Editorial : St. Vincent’s Hospital closing and the collapse of public health before Coronavirus
Transcript of a Video Editorial
By the Editor
Hi, I’m across the street from the old St. Vincent’s Hospital on 7th Ave. South between 12th and 13th Street — err, between 12th and 11th Street. Behind me, as you can see, is the old O’Toole Building that was taken over by Lenox Hill Hospital.
And there, on 12th Street, is one of those refrigerator trucks, which is very sad and depressing to have to see. These things keep popping up outside of all the hospitals or old hospital sites in New York City, where they are putting the dead bodies of people, who died from the Coronavirus.
And it’s funny being here. I remember when all of us were trying to save St. Vincent’s Hospital, before it got turned into luxury condos. Here they are, behind me. This is a $1 billion luxury condominium and townhouse complex that Rudin development corporation built. He couldn’t build this on his own ; he needed help. He needed help from Mayor Bloomberg and City Council speaker Christine Quinn, at the time.
But he also needed help out of Community Board 2 in Manhattan. At the time, it was headed by Brad Hoylman, who is now a New York State Senator for Chelsea.
It’s funny to see this refrigerator truck here, and I say funny, because there’s irony. When we were fighting to save St. Vincent’s Hospital and then fighting to save the zoning on the complex — on the compound — on the site, so that the site could only be used for a hospital, the people, who came and testified in front of Community Board 2 at the time, when Rudin was filing his ULURP application, people in the community complained about hearing all the non-stop ambulance sirens. They said it was too distressing, and it created noise pollution. I’d like to hear those people complain about a refrigerator truck now holding dead bodies on the side street in the West Village. What do they think about that ?
Look at how they first complained about ambulance sirens and now what are they having to put up with, because they were so short-sighted. But it wasn’t just the people, who were short-sighted. It was our political leadership, too.
And as much as blame should be laid at the feet of Mayor Bloomberg, at the time, and Council Speaker Christine Quinn, and now State Senator Brad Hoylman, it was also the Governor. Although, at the time it was David Paterson, it was really Andrew Cuomo pulling a lot of strings, because it was right before he became the Governor.
And if there is one thing that Andrew Cuomo excels at it’s at pulling from behind the scenes. I’m sorry if I can’t speak very clearly.
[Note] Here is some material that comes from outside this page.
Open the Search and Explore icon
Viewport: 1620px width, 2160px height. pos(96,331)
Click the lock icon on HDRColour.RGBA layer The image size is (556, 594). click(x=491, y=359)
Also, I want to say none of these hospital closings that took place over the last many years in New York — they couldn’t have been possible unless 1199 went along with this shit, too. So, when I talk about who’s responsible, people need to go back and look at what did Patrick Gaspard do, what did Jennifer Cunningham do, and what did Kevin Finnegan do ? They were all respectively, one after another, the political directors of 1199. What did they do to stand up to the political pressure to close so many hospitals in New York City and in the rest of New York State ?
So, when people go back and look at how did we end up with a pandemic that is killing more people in New York City than anywhere else in the world, we have to look at the collapse of public health.
St. Vincent’s Hospital was a public charity hospital. It was run by the Catholic Church, and it had a mission to serve the poor. And I remember when we were working to save St. Vincent’s, I used to speak to one of the head nurses at the hospital. And she told me all the good that the hospital did. They used to take in homeless people, not that needed medical help ; they just needed a shower ; they needed clean clothes. And St. Vincent’s Hospital provided that to them. They needed food, and if the hospital had it, they would provide people with them.
There was a rape crisis —- I’m sorry, there was a rape crisis treatment center also. The hospital also provided a lot of outpatient support to people, who came into the hospital. One of the things that St. Vincent’s was known for was providing patient-centered care. And a lot of that was done through outpatient services. The hospital had staff that went above and beyond to make sure that people got taken care of. That kind of healthcare system doesn’t exist in New York City, except when it’s provided as —- with a charity mission, where people were treated with dignity and respect and when healthcare was provided as something people had a right to access.
That’s a different standard of healthcare than you have right now, when it’s driven by profit.
Anyway, I happened to be down here ; it’s very cold and windy. And I’m using a scarf as a mask, which I had to take off in order to do this video. I’m going home now, and I’ll be putting my scarf back around my face.